## WORK TO COMPLETE
Copy the records from the line that contains "has width=1472, height=812." through the line that contains "Looking at the image, I should click on (546, 346).", changing "knife" to "fork" and leaving everything else the same.

## DATA SUPPLIED
>> begin

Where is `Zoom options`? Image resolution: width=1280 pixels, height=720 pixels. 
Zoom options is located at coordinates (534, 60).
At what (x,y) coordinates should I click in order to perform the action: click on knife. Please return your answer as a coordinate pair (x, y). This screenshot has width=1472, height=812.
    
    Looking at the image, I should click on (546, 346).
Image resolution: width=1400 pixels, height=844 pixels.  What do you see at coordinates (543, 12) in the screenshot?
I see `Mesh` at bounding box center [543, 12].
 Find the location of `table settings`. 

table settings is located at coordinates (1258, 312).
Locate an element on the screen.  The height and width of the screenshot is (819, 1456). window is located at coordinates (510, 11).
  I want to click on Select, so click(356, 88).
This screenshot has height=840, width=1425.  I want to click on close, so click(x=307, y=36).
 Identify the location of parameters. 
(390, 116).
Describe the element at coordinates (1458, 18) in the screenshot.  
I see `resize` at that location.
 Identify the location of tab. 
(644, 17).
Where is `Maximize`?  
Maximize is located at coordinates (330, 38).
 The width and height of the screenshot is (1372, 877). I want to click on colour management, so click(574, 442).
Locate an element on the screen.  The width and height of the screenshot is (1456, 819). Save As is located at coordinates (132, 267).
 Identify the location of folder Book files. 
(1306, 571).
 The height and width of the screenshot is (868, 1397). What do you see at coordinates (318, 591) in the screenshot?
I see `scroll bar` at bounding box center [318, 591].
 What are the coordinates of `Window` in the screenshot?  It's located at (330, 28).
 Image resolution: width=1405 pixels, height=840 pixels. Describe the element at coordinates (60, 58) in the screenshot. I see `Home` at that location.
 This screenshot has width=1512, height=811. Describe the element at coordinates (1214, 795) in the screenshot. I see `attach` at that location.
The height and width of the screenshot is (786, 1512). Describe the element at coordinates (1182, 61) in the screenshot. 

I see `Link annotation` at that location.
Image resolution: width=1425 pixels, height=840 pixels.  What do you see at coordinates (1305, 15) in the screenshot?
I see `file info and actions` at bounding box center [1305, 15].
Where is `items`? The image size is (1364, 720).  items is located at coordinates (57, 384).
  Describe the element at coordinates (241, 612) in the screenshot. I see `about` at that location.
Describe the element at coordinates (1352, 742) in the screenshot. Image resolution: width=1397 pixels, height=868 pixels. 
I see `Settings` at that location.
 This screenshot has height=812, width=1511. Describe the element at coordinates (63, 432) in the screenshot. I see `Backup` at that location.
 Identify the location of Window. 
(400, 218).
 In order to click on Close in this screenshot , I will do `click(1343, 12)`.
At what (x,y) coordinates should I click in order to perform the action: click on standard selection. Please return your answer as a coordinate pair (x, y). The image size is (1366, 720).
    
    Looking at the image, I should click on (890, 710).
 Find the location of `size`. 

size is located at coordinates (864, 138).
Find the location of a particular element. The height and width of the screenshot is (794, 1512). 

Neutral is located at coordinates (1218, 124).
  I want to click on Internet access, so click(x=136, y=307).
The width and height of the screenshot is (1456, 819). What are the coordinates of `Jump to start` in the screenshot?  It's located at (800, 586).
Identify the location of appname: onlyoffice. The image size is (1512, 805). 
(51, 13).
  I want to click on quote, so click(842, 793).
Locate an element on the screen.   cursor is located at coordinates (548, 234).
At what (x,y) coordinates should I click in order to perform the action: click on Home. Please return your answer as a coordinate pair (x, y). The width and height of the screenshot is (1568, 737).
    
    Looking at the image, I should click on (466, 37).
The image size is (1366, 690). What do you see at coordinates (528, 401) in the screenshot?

>> end

## EXERCISE SOLUTION
At what (x,y) coordinates should I click in order to perform the action: click on fork. Please return your answer as a coordinate pair (x, y). This screenshot has width=1472, height=812.
    
    Looking at the image, I should click on (546, 346).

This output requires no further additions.